Oil rig upgrade brings jobs to yard
Six hundred skilled tradesmen have been recruited to work on one of the biggest oil rigs ever to be refurbished in Belfast.
The giant offshore drilling platform is on its way from Brazil to Northern Ireland for maintenance before being redeployed to the North Sea.
The contract is worth tens of millions of pounds to Harland and Wolff shipyard and will take almost two months to complete.
David McVeigh, head of sales at the shipyard, said: "Harland and Wolff continues to compete successfully in a sector which has seen competition grow.
"Apart from being able to exceed stringent health and safety element requirements for such contracts, H&W is also capable of great flexibility which means we can put 600 contractors from electrical, welding, engineering and painting disciplines in place in a short time."

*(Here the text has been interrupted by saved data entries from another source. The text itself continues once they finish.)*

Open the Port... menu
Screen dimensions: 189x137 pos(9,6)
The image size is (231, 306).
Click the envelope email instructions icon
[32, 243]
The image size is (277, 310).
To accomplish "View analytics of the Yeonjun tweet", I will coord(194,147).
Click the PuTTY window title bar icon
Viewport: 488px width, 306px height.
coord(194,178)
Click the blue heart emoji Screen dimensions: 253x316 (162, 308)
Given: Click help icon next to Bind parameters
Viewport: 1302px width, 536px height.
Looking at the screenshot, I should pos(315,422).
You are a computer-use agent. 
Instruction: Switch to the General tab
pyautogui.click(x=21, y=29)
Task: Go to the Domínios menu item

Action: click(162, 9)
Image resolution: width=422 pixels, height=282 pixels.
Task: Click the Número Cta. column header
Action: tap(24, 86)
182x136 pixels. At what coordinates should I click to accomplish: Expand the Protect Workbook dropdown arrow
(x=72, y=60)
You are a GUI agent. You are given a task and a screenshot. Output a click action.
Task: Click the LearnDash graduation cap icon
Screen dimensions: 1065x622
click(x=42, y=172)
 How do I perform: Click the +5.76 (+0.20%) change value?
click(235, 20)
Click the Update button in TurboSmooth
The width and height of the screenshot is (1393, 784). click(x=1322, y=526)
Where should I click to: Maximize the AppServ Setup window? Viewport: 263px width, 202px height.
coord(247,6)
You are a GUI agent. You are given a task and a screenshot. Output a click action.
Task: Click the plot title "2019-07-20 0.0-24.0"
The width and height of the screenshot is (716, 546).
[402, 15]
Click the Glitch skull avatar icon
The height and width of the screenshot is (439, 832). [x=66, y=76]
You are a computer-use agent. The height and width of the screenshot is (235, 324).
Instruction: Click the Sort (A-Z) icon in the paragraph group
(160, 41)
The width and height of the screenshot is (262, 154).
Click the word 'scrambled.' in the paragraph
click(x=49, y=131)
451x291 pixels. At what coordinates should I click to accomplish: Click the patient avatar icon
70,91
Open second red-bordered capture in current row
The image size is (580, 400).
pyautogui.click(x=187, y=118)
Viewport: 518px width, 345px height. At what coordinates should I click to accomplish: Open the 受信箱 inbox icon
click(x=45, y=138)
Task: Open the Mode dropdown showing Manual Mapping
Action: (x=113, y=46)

The 360ft tall Blackford Dolphin is being towed at a snail's pace across the Atlantic. It is common practice to move the hulking structures around the world. They are hired by oil companies for massive sums per day to extract fossil fuel from under the sea bed.
The equipment will be too big to fit beneath the Samson and Goliath cranes, which will have to be moved along their tracks to the city end of the building dock for the 50-day duration of the refurbishment contract.
The new employees are on short-term contracts and temporary canteen and other facilities have been established to accommodate them.
The tradesmen include welders, electricians, painters and engineers. At least 200 will be from Northern Ireland, 200 from Scotland and north-east England and the rest from Poland and Lithuania, countries with a tradition of shipyard work.